I had another clinical visit today – twice a week I make that dreaded trip to the hospital where crippling memories are as countless as the crippled themselves.
Today, I could feel a new breeze blowing – not just the fresh cool of a nearing fall season – but a refreshing calm in my spirit as I watched the sunrise on my way to the hospital – alone for the first time on that trip. I thought back to yesterday.
Jake, my 4 year old, and I were sitting on the couch talking. As our conversation changed from why he loves Garfield cartoons to things a little more weighty, I asked him if he understood that Uncle Ryan had died. With a look of surprise on his face, he said “No Dad. He’s alive.” My heart grew heavy, thinking I’d have to explain the whole story to him.
Now, maybe he heard this from an adult too, but his response left me speechless and stupefied.
He continued. “Dad, Uncle Ryan isn’t dead. He’s alive, and he’s walking around just like before.”
Jake,UncleRyanisn’twalkinganymore.He’sinHeaven.
“I know Dad. He’s in Heaven and he’s walking around and he’s happy.”
Jakey, who told you that? How do you know that?
“Jesus told me Dad.“
Faith like a child. It’s our greatest hope. I thought hard about that as I drove in silence with only the repetitive thump thump thump of the road counting down the minutes to – well – hell, if I can be that honest.
But instead of thinking about the last 6 weeks of my life or the next 30 years, I thought about TODAY. I thought about how I felt TODAY. It’s all I can control. I can’t do a thing about the past except draw inspiration and wisdom from it. I can plan the future but I should know more than anyone that plans we make are only scribbles on notepads and appointments on a cell phone calendar. Whether or not those plans materialize is not my choosing. But TODAY, I can do something about that.
A gentleman I’ve come to respect and admire through this whole thing (I’ll call him Postman – he’ll know) sent me a scripture the other day. I have been saying it over and over again in my head and it has finally lodged itself into my subconscious:
2 Corinthians 4
7 But we have this treasure in jars of clay to show that this all-surpassing power is from God and not from us. 8 We are hard pressed on every side, but not crushed; perplexed, but not in despair; 9 persecuted, but not abandoned; struck down, but not destroyed. 10 We always carry around in our body the death of Jesus, so that the life of Jesus may also be revealed in our body. 11 For we who are alive are always being given over to death for Jesus’ sake, so that his life may be revealed in our mortal body. 12 So then, death is at work in us, but life is at work in you.

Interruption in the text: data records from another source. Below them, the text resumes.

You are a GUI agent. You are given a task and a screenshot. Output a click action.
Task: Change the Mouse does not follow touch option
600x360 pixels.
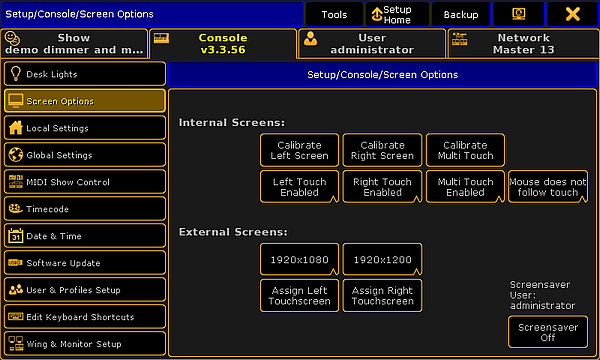548,187
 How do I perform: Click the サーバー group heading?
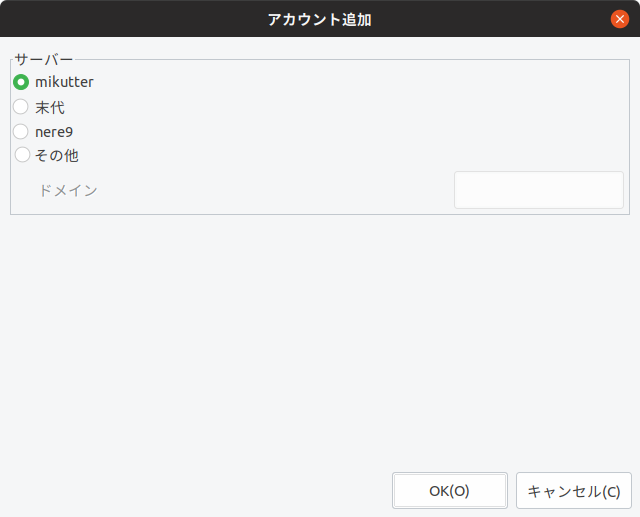[x=43, y=59]
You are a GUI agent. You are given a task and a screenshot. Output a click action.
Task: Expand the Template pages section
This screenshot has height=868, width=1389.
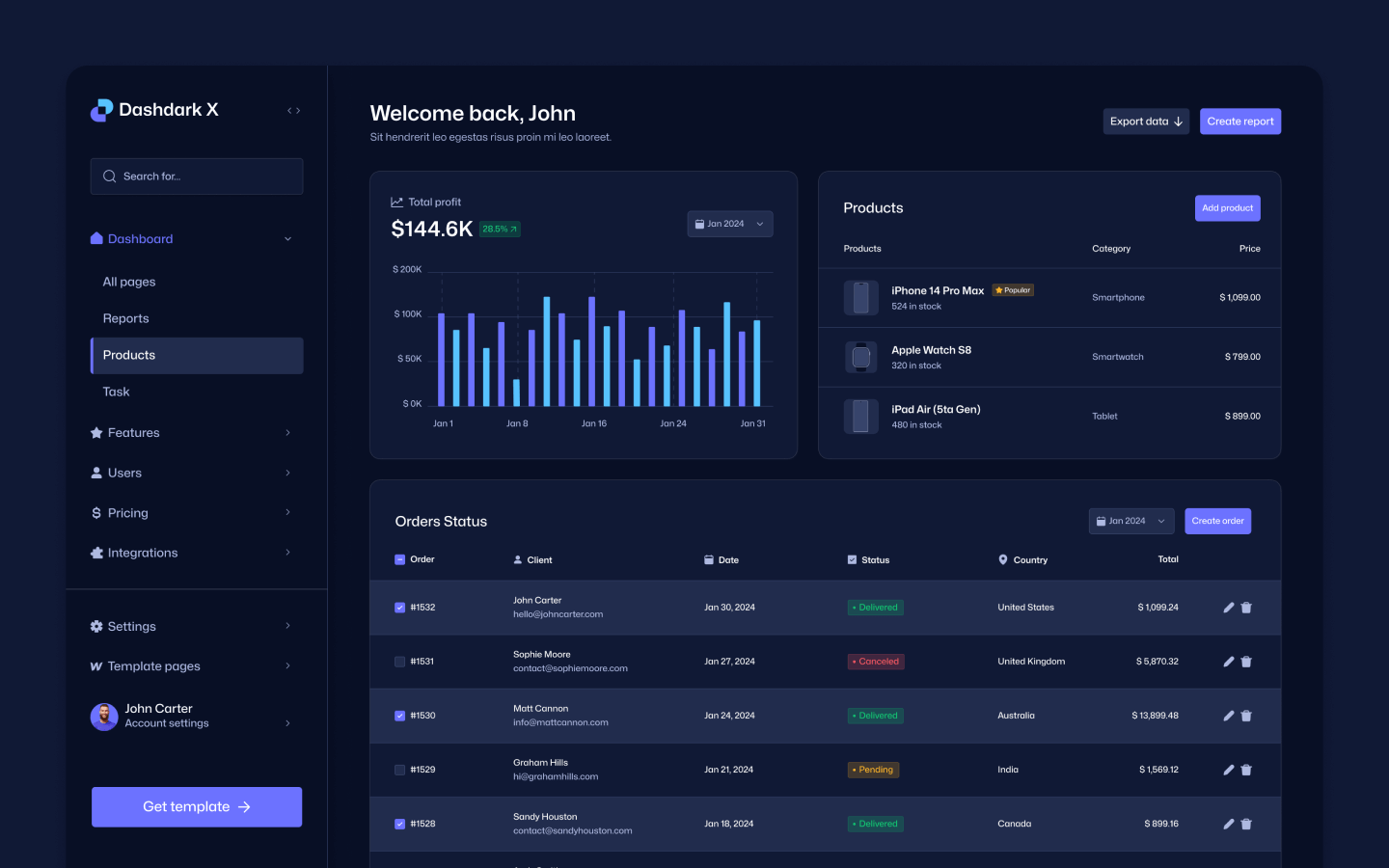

He went on to say that God is not going to allow one iota of my pain to be wasted. Nothing in all this will be wasted. Somehow in that knowledge I drew strength for today. Weird.
Then, as he does every morning, my older brother sent me a scripture that gave me the footing to walk through the hospital door with a smile on my face. And THAT is a huge step for me:
1 Peter 1:3-9
What a God we have! And how fortunate we are to have him, this Father of our Master Jesus! Because Jesus was raised from the dead, we’ve been given a brand-new life and have everything to live for, including a future in heaven—and the future starts now! God is keeping careful watch over us and the future. The Day is coming when you’ll have it all—life healed and whole.
I know how great this makes you feel, even though you have to put up with every kind of aggravation in the meantime. Pure gold put in the fire comes out of it proved pure; genuine faith put through this suffering comes out proved genuine. When Jesus wraps this all up, it’s your faith, not your gold, that God will have on display as evidence of His victory.
But there were still the lab results for this week. Somehow, and I don’t even think it was my faith, I knew it would be different this time.
The surgeon came in after looking at my results from the morning tests. Here’s what he said:
Chad, I don’t want to see you for another week (usually it’s twice a week). And then after that I want you to just do your bloodwork from Castle Rock – I don’t want to see you back here until you’ve gained 40 pounds and are a beefed up specimen.
Now, I can’t promise the beefed up specimen part, but I was overwhelmed with gratefulness and lost it right there in front of the hospital staff. (By the way, I’ve learned not to care who sees my real feelings...if they can’t handle it, they’ll bail soon enough). I wasn’t grateful to the hospital staff at that moment. Not to the surgeon. Not to anyone other than God. He is healing me, even though I don’t see it day to day, even though I still have my weak moments when I call out in unrestrained desperation for an explanation for it all. He is there, and He is refining me into pure gold.
But here’s what’s really cool. I’m not the only one who’s being refined. You are too, if you keep coming back to this blog – because something resonates within you to come back – something screams inside you for redemption. Don’t let the scream die. Embrace it every day. Life is at work in you my friend.